■ **Exercise**: Set down, please, without alteration, the lines of the entries below from the first through the one containing "This screenshot has height=456, width=1568.".

■ **Information provided**:
========================================

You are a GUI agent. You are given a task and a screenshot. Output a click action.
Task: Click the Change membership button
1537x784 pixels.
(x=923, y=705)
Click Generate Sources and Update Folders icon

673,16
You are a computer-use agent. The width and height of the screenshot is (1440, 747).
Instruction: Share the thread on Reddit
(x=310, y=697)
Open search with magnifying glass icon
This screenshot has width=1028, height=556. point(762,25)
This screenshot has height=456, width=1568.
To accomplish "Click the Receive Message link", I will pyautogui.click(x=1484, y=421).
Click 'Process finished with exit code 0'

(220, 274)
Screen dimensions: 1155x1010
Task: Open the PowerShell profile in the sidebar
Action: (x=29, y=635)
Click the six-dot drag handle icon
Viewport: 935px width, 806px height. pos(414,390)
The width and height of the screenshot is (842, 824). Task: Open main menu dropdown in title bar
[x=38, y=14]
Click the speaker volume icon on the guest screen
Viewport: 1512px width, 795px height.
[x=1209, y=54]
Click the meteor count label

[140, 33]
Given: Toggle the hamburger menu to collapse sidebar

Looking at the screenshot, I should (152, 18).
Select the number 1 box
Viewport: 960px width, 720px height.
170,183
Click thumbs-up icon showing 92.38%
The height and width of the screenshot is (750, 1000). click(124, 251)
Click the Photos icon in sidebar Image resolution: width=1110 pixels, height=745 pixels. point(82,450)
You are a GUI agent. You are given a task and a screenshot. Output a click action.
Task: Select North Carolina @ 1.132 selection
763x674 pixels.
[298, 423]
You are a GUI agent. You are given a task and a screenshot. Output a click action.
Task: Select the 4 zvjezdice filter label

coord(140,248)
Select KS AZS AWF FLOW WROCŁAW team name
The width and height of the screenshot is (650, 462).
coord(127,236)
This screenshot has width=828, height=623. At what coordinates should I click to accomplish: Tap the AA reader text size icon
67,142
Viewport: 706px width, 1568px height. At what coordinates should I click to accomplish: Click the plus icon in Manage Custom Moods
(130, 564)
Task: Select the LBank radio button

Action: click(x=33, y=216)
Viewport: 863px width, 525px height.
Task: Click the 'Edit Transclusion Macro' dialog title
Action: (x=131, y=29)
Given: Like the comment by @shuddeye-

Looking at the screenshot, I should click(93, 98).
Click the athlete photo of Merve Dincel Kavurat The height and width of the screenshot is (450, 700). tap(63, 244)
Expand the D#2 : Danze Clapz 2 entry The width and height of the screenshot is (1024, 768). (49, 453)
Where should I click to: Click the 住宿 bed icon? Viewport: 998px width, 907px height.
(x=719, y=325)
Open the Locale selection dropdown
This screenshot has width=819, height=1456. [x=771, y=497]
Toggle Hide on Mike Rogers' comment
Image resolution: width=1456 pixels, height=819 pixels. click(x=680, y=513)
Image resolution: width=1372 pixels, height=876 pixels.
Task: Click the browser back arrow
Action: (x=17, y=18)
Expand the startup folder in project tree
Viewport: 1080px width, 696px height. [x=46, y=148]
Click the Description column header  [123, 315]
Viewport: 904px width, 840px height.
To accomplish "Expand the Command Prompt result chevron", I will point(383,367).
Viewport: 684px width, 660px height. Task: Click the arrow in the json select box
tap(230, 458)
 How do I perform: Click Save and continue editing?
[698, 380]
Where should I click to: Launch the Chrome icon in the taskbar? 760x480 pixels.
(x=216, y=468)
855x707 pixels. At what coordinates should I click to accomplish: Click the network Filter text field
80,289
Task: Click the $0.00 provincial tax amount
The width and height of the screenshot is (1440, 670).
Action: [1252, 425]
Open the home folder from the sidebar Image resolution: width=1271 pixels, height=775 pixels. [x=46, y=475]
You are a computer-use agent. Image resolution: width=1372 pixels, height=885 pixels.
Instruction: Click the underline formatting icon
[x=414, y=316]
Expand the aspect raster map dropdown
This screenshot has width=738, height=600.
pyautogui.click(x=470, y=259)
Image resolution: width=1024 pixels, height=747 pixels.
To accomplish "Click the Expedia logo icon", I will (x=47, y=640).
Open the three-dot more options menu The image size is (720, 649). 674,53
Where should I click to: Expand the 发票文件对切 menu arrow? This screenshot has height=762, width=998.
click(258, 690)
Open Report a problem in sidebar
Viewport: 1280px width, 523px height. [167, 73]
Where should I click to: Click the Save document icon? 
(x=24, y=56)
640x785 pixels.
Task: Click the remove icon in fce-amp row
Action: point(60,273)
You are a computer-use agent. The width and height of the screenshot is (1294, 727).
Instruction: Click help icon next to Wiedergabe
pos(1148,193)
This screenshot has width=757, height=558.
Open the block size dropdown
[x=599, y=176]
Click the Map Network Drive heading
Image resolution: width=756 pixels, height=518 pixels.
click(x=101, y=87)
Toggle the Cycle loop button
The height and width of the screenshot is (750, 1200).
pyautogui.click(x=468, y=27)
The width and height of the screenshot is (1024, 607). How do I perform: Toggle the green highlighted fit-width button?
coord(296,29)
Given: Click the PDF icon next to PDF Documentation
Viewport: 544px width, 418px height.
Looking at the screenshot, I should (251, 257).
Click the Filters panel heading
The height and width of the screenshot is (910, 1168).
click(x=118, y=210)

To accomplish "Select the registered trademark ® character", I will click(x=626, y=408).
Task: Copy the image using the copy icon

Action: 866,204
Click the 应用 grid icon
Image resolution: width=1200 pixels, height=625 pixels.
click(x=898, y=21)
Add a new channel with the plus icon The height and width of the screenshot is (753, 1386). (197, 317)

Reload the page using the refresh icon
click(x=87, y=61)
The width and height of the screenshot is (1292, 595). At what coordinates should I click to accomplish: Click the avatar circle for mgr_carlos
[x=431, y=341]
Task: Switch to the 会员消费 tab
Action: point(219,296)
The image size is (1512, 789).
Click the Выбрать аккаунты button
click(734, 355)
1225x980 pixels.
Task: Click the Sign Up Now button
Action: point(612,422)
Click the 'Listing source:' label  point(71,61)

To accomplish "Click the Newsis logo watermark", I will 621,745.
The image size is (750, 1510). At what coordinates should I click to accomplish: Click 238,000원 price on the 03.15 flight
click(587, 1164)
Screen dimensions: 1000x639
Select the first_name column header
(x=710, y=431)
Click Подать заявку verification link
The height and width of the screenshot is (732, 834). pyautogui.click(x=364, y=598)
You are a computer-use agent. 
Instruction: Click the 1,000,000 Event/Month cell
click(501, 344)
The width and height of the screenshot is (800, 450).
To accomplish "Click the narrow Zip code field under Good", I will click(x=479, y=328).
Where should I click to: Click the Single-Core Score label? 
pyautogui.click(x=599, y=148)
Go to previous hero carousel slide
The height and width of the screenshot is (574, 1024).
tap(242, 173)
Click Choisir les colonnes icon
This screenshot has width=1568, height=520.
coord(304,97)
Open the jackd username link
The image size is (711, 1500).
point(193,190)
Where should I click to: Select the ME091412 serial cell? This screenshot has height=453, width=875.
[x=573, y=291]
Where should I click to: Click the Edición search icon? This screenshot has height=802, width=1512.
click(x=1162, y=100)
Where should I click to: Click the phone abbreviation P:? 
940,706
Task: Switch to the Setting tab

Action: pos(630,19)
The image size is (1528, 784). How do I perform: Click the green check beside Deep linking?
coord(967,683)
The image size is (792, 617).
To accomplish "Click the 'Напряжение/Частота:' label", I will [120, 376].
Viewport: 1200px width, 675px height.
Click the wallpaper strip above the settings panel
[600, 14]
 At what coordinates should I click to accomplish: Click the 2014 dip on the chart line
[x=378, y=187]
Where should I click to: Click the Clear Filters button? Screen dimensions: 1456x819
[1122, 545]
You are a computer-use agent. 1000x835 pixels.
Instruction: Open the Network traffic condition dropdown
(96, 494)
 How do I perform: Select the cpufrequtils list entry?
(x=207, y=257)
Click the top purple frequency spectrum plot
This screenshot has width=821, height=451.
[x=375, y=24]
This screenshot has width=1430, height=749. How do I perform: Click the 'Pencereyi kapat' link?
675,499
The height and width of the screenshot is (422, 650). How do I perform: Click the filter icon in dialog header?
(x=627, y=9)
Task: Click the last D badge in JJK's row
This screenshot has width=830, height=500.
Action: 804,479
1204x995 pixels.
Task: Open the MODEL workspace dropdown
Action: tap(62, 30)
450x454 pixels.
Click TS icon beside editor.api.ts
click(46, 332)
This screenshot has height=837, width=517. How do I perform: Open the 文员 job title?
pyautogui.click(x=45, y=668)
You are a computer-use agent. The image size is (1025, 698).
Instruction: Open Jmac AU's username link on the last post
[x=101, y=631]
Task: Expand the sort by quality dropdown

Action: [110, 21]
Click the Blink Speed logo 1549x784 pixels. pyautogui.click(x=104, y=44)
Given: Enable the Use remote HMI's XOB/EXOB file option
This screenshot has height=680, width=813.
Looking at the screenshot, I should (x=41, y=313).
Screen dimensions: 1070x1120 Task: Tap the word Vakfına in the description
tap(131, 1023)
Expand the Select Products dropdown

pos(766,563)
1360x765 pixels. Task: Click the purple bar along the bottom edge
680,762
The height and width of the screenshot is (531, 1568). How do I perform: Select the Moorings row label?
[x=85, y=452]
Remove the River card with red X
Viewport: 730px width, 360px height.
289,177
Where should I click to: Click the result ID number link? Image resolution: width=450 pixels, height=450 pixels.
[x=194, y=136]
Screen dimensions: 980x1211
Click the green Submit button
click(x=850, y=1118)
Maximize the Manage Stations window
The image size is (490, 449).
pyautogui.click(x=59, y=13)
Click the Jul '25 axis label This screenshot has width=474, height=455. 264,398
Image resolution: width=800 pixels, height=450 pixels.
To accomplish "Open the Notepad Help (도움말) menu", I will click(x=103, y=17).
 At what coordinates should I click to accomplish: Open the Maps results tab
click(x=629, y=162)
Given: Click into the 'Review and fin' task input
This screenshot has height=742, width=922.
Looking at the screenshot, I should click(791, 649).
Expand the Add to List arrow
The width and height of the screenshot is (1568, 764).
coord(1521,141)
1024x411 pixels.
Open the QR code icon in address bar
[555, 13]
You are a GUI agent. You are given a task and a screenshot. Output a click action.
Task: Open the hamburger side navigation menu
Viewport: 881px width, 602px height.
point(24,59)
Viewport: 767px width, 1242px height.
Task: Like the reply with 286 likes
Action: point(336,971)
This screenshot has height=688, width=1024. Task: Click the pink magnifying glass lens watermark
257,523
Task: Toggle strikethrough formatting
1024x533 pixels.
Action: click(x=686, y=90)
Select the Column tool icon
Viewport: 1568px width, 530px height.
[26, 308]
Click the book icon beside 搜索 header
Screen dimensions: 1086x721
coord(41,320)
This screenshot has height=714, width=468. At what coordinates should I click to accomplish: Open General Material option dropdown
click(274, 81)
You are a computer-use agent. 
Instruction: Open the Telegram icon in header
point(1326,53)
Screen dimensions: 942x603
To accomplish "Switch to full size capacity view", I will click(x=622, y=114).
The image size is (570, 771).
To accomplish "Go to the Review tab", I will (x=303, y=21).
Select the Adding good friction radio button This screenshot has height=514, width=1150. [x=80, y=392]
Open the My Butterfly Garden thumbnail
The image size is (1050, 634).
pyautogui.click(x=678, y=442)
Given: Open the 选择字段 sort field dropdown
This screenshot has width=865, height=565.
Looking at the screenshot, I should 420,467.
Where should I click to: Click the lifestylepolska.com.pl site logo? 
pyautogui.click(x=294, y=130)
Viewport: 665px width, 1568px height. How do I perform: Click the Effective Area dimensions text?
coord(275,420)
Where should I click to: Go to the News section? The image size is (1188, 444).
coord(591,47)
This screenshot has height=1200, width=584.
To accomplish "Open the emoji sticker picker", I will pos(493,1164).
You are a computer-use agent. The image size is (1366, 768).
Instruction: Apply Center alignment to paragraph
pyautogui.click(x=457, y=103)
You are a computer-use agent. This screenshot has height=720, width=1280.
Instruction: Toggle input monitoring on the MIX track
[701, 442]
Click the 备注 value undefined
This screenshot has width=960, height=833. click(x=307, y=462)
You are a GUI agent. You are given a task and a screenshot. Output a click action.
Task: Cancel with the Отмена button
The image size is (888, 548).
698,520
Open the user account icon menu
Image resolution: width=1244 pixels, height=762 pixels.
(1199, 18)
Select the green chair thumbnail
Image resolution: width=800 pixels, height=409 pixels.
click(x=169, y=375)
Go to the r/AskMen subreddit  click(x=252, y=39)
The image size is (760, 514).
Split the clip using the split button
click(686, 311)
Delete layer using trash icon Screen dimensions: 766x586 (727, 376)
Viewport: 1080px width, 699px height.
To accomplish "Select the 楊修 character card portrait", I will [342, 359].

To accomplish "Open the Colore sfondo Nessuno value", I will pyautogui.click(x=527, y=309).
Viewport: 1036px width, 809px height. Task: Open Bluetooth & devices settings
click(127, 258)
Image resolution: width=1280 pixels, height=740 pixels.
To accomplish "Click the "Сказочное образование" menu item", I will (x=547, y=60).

========================================

■ **Answer section**:
You are a GUI agent. You are given a task and a screenshot. Output a click action.
Task: Click the Change membership button
1537x784 pixels.
(x=923, y=705)
Click Generate Sources and Update Folders icon

673,16
You are a computer-use agent. The width and height of the screenshot is (1440, 747).
Instruction: Share the thread on Reddit
(x=310, y=697)
Open search with magnifying glass icon
This screenshot has width=1028, height=556. point(762,25)
This screenshot has height=456, width=1568.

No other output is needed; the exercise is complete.